Antaeotricha nerteropa

Scientific classification
- Domain: Eukaryota
- Kingdom: Animalia
- Phylum: Arthropoda
- Class: Insecta
- Order: Lepidoptera
- Family: Depressariidae
- Genus: Antaeotricha
- Species: A. nerteropa
- Binomial name: Antaeotricha nerteropa Meyrick, 1915

= Antaeotricha nerteropa =

- Authority: Meyrick, 1915

Species of moth

Antaeotricha nerteropa is a moth in the family Depressariidae. It was described by Edward Meyrick in 1915. It is found in Peru.

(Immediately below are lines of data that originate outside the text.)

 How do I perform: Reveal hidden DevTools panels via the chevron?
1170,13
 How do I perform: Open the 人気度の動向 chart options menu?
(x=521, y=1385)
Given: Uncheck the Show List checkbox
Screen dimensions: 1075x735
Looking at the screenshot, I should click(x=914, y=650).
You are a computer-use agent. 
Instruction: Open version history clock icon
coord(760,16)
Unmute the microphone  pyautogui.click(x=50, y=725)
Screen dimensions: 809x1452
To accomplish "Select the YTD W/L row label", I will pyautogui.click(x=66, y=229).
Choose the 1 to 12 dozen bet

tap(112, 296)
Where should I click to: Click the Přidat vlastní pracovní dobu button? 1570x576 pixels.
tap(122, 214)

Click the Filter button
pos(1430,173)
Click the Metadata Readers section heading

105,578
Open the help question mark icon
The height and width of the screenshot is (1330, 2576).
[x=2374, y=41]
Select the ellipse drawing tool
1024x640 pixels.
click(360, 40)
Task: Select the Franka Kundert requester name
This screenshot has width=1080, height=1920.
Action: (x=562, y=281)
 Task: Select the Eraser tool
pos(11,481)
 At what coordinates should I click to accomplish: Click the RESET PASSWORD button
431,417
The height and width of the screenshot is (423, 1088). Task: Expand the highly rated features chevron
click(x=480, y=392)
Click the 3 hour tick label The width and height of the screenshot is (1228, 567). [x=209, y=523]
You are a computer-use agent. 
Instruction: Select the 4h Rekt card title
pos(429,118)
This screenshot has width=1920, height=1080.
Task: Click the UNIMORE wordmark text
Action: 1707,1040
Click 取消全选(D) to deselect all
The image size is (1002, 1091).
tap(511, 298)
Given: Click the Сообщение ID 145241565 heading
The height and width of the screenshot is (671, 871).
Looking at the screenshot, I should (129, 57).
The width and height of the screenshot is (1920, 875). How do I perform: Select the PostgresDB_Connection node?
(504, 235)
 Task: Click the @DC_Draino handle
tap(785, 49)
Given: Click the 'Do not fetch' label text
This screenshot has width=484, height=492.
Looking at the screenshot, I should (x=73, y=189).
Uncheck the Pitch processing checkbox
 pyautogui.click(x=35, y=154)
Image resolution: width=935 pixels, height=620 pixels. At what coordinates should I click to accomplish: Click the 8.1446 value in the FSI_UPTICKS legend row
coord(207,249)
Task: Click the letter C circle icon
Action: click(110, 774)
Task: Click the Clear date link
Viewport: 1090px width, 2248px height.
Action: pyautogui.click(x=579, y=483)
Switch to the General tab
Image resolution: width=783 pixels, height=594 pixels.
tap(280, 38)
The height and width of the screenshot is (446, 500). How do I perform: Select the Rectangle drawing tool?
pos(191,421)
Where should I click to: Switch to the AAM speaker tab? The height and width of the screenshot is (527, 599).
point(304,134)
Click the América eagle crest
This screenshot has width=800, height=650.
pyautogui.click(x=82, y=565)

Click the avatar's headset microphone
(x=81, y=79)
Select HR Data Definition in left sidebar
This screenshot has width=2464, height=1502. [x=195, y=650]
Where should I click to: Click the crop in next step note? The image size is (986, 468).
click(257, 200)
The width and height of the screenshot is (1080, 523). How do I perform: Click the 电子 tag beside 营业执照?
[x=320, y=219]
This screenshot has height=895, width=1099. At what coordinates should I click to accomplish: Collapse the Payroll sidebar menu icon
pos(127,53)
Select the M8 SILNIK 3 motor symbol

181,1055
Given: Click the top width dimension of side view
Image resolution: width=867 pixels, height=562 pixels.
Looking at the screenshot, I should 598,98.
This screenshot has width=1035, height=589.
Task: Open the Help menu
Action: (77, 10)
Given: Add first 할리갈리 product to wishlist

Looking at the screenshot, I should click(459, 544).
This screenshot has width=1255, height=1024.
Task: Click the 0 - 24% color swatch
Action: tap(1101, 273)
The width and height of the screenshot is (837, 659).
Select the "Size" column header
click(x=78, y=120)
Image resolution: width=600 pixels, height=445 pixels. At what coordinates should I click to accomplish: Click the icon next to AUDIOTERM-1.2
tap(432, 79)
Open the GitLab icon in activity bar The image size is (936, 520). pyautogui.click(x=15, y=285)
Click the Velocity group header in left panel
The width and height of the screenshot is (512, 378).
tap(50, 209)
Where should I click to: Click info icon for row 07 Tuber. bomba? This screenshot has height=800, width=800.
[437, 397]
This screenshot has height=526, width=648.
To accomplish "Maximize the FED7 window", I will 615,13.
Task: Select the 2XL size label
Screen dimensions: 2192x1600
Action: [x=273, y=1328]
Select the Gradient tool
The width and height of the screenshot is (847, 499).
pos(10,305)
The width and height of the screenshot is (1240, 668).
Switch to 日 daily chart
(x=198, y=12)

The wingspan is about 18 mm. The forewings are white tinged with ochreous in the disc and with a dark leaden-fuscous blotch extending over the basal fourth of the dorsum and an irregular fuscous line from one-fourth of the costa to the middle of the dorsum, and fuscous marks on the costa and dorsum before this. A transverse-oval black spot is found on the lower angle of the cell and there is a rather oblique somewhat curved grey fascia beyond this, narrowed on the costa and interrupted beneath the costa, irregularly dilated on the dorsum beneath the discal spot. There is a grey fascia on the termen from the apex to the tornus, narrowed downwards and a marginal row of blackish dots around the apical part of the costa and termen, separated with white. The hindwings are pale grey, darker posteriorly, the apex narrowly whitish and the costal margin expanded to beyond the middle, with long rough projecting hairscales suffused with grey beneath, and
a long grey subcostal hairpencil lying beneath the forewings.